In a recent judgement, the Andhra Pradesh High Court held that in cases involving ancestral property, each coparcener or co-sharer (like sons and daughters) holds an independent and vested interest in that property. So, if a father signed a relinquishment deed favouring his son, it would only apply to the extent of the father’s own undivided share and would not affect the rights of the other co-sharers, such as the daughters.

For those unfamiliar, a relinquishment deed is signed when someone wants to give away/surrender (relinquish) their rights to something.

This ruling arose from a situation where a father allegedly signed a relinquishment deed to transfer ancestral property to his son from his deceased first wife, effectively leaving out his daughters from his second marriage. The high court ultimately ruled that this is not permissible and the daughters are entitled to their fair share of the ancestral property.

The Andhra Pradesh High Court emphasized that legally, a person cannot relinquish, alienate, or surrender rights that belong to another co-owner; they can only manage the share that is rightfully theirs. Consequently, the alleged relinquishment deed, even if proved, could not defeat the daughters’ entitlement to seek partition and claim their respective shares in the ancestral property.

Also read: Father gave elder son POA and property settlement deeds; younger brother files forgery case against him and nephew files civil case; SC orders criminal trial

Essence of a coparcenary under Mitakshara Hindu law is unity of ownership, community of interest and unity of possession

Asha Kiran Sharma, Partner at King Stubb and Kasiva, told ET Wealth Online that under Mitakshara Hindu law, a coparcenary is a narrower body within a Hindu Undivided Family (HUF) where members acquire an interest in the property by birth. Every coparcener has a common and undivided interest in the property, and no individual member owns a specific demarcated portion until partition takes place.

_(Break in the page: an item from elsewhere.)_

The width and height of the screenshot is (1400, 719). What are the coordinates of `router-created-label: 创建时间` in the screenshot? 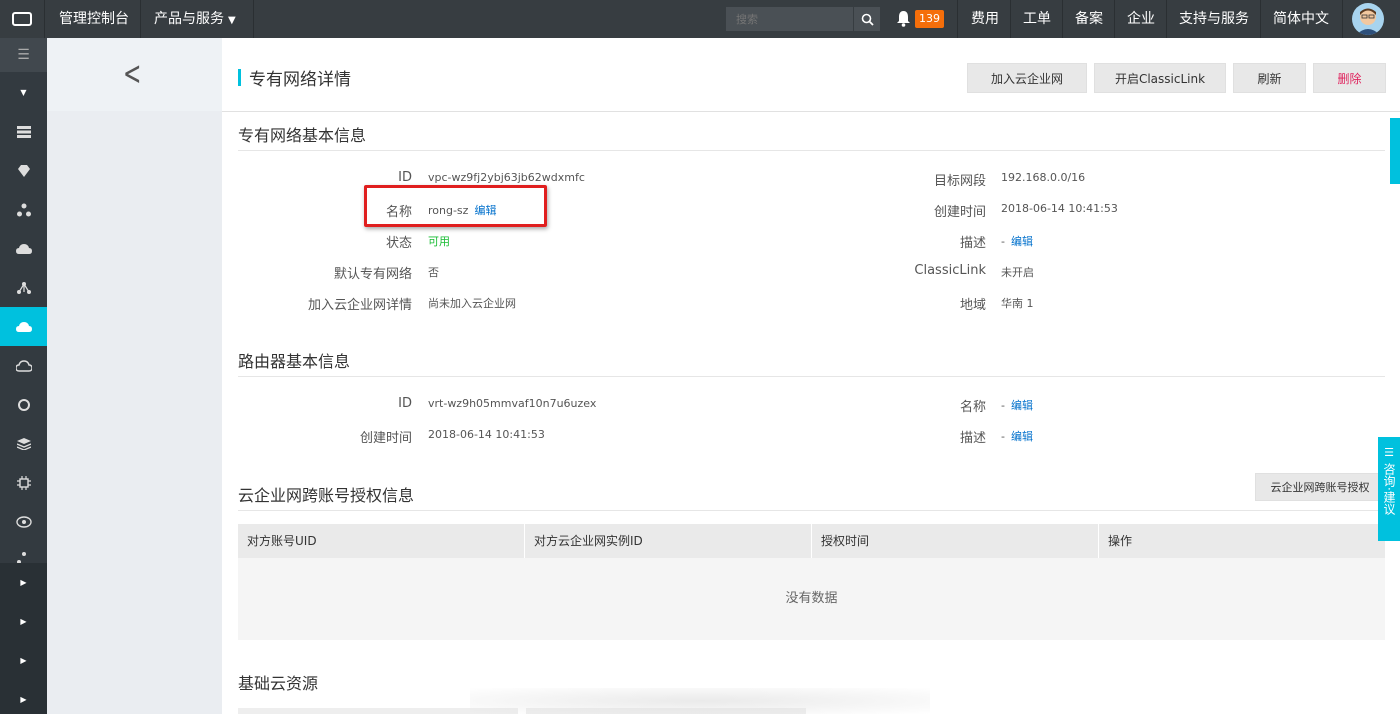 It's located at (386, 438).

Community of interest means that all coparceners have a shared ownership interest in the property. Sharma says that unity of possession means that every coparcener is deemed to be in joint possession of the entire property, even if one member is managing or occupying it.

Example 1:
A grandfather, father, son and daughter jointly own ancestral agricultural land. No one can claim a specific acre as exclusively theirs until partition. All have a collective interest in the whole property. This is a classic coparcenary.

Example 2:
If a father buys a property entirely from his own earnings and holds it exclusively, the son and daughter do not automatically acquire any birthright in that property. There is no community of interest or unity of possession. Therefore, a self-acquired property is not a coparcenary property.

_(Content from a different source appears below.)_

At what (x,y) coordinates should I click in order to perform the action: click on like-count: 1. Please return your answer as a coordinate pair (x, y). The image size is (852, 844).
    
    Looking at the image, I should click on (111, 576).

Sharma says: “The concept of coparcenary is not based merely on blood relationships. It is based on the legal character of the property. A family may be related by blood, but unless the property itself possesses a coparcenary character, rights by birth do not arise.”

Under Mitakshara Hindu law, a person has full power over his self-acquired property

Sharma says that the principle is that a person enjoys complete ownership rights over his selfacquired property. He is free to sell, gift, transfer, or bequeath it through a will to anyone he chooses. The recipient does not automatically hold that property as ancestral property merely because it came from a parent.

Moreover, the Supreme Court in its many judgments over the years has consistently held that the nature of the property depends on its source and the intention of the person transferring it.
Sharma says: “If a father gifts his self-acquired property to a son for the son’s exclusive benefit, the property generally remains on the son’s separate property. The son’s children do not automatically acquire rights in it by birth.”

Example:
A father buys a house from his own earnings and later gifts it to his son. The son becomes the owner. The grandson cannot automatically claim a birthright in that house simply because it passed from grandfather to father.

The Andhra Pradesh High Court’s recent judgment about which we referenced in the beginning also reiterates that self-acquired property carries with it the owner’s freedom of disposition.
Sharma says: “The legal character of the property does not change merely because it moves from one generation to the next.”